» **Esercizio proposto 1**: Secondo l'estratto, quale percentuale di voti ha ottenuto Ranko Ostojić alle primarie?

» **Estratto**:

= = = = = = =

In Croazia si decide, il prossimo fine settimana, chi guiderà il Partito socialdemocratico. Intanto un dato è già certo: la successione a Milanović avverrà senza fratture in seno al partito
Saranno Davor Bernardić e Ranko Ostojić a contendersi la presidenza del Partito socialdemocratico croato (Sdp). Alle primarie tenutesi lo scorso fine settimana i due candidati sono infatti arrivati in testa, qualificandosi - anche se con risultati molto diversi - per il secondo turno. Bernardić, il 36enne presidente della sezione zagabrese dell’Sdp, ha ottenuto oltre il 45,8% dei voti, mentre Ostojić (54 anni), ex ministro dell’Interno del governo Milanović (2011–2015) e popolare per la gestione della “crisi dei rifugiati”, si è fermato a quota 23,1%. Tra gli sconfitti, finiscono sia l’ex ministro della Giustizia Orsat Miljenić, votato dal 17% degli iscritti al partito, sia l’eurodeputato Tonino Picula, con appena l’11%, considerato fino a qualche mese uno dei maggiori favoriti alla successione al trono di Zoran Milanović.

= = = = = = =

» **Dati forniti**:
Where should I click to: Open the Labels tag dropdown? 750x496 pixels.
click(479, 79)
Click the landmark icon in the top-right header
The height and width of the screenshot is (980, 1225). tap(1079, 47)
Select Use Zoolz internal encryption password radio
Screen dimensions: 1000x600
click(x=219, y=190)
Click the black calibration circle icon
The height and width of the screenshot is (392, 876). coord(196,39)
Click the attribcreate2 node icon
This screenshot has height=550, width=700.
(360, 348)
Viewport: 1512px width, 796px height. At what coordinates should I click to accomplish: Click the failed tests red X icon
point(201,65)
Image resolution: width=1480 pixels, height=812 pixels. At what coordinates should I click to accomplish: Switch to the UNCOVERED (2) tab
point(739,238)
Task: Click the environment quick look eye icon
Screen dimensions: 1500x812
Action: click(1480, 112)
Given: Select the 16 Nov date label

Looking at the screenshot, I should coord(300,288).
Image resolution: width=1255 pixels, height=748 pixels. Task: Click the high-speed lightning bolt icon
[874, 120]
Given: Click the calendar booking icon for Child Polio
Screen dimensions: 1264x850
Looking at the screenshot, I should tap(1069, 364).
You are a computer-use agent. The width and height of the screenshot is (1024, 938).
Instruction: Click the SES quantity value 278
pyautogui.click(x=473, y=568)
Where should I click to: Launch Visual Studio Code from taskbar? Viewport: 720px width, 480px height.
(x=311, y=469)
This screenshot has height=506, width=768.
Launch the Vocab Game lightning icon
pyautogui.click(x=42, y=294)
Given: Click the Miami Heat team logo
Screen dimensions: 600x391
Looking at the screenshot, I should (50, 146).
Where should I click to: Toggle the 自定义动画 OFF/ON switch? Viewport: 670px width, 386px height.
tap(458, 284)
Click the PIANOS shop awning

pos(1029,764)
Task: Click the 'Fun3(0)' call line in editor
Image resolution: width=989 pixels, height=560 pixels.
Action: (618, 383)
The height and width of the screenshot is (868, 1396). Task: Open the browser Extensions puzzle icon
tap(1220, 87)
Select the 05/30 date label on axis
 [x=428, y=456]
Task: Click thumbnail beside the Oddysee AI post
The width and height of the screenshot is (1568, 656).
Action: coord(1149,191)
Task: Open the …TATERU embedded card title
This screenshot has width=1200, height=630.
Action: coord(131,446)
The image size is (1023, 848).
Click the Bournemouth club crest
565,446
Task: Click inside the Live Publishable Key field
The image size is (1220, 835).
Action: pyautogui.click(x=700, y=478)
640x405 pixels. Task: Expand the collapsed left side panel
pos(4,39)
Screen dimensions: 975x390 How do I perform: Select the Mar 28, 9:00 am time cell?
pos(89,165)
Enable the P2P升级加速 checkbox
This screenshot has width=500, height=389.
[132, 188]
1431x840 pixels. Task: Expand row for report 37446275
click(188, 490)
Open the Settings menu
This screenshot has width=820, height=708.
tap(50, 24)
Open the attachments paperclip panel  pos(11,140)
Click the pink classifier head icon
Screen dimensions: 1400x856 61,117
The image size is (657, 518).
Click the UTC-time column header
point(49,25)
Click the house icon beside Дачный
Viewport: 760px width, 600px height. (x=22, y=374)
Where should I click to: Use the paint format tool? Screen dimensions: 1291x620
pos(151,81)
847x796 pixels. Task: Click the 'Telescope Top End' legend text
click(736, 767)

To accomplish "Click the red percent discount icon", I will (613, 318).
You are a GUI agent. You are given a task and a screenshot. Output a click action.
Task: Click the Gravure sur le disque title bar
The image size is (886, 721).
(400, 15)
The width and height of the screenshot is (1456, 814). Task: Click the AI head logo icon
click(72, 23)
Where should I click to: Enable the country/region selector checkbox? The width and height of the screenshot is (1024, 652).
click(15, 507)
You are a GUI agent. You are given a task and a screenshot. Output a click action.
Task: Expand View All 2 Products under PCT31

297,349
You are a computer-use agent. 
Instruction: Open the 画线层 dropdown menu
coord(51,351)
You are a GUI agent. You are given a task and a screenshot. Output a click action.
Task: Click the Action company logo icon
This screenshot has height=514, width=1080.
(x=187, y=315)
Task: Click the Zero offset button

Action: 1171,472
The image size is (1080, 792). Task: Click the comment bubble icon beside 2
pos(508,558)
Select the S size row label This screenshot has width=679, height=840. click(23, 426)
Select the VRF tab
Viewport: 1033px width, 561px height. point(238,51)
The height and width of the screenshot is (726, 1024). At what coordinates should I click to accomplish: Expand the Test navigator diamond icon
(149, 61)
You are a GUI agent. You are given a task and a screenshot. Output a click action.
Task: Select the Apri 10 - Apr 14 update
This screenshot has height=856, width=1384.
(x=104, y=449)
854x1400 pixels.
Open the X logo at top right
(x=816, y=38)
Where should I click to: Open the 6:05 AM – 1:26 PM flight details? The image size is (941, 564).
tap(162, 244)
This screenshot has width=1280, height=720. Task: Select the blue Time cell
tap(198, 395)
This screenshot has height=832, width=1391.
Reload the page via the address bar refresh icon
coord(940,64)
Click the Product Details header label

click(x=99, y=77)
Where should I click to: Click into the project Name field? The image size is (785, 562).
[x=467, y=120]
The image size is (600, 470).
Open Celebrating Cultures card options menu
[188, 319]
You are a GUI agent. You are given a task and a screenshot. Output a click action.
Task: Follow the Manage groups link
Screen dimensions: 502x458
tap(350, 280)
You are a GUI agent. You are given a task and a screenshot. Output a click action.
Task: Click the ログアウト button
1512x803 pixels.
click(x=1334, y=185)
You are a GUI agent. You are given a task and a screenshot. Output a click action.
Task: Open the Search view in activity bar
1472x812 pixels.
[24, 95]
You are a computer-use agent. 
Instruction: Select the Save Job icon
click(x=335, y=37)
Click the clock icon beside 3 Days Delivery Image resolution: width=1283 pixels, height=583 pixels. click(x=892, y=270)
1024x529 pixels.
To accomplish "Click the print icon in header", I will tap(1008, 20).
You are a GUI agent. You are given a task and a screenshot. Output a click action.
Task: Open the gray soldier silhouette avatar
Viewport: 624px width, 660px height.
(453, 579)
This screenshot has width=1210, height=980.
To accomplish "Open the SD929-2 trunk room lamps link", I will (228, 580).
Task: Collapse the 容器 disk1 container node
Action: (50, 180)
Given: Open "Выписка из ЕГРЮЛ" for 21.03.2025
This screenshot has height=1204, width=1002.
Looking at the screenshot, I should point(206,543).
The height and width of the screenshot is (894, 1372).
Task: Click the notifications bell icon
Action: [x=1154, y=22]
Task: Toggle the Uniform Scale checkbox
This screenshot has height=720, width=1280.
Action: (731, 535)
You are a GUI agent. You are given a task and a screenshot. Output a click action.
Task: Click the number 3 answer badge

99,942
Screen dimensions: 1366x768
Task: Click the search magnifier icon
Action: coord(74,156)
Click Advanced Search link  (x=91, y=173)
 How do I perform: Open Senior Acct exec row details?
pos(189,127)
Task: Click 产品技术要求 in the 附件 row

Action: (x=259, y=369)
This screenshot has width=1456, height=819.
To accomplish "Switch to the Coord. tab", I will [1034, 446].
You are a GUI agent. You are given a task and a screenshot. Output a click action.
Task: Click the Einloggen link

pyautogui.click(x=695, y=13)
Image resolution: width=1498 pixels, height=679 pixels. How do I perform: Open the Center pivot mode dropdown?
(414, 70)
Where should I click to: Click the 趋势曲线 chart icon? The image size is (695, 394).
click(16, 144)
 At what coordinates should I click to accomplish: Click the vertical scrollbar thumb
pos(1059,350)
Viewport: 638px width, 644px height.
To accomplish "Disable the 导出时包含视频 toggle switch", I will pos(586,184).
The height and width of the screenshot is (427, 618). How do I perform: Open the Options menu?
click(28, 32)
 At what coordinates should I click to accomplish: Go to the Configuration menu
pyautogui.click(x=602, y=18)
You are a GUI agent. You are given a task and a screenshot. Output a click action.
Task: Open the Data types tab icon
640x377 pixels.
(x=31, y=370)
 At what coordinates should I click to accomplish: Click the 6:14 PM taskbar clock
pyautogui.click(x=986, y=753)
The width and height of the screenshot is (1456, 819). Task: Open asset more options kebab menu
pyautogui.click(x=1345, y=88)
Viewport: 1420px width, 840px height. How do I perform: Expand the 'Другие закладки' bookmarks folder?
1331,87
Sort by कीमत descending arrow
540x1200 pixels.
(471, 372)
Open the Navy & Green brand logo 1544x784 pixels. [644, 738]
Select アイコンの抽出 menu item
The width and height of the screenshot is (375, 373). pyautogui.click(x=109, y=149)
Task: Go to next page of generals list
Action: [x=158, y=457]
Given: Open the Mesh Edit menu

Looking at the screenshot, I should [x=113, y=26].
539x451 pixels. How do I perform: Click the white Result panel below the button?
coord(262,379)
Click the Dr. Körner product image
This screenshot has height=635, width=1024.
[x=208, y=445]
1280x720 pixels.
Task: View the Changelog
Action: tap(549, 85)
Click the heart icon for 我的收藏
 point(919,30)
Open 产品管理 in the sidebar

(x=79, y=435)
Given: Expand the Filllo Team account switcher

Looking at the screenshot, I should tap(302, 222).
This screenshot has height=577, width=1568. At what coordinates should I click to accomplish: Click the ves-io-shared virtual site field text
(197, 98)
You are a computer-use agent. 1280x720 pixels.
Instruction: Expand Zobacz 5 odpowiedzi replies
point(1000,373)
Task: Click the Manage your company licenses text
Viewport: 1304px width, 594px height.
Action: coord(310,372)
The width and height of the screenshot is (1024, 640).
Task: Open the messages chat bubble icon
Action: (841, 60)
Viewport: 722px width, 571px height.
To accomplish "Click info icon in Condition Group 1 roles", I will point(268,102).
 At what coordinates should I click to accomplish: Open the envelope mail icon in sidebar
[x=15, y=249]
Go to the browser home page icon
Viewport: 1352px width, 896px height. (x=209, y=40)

= = = = = = =

» **Esercizio proposto 2**: Individua tutte le righe dell'elenco in cui compare la parola "title".

» **Risultato atteso 1**: Il 23,1%.

» **Risultato atteso 2**:
Task: Open the …TATERU embedded card title
Task: Click the Gravure sur le disque title bar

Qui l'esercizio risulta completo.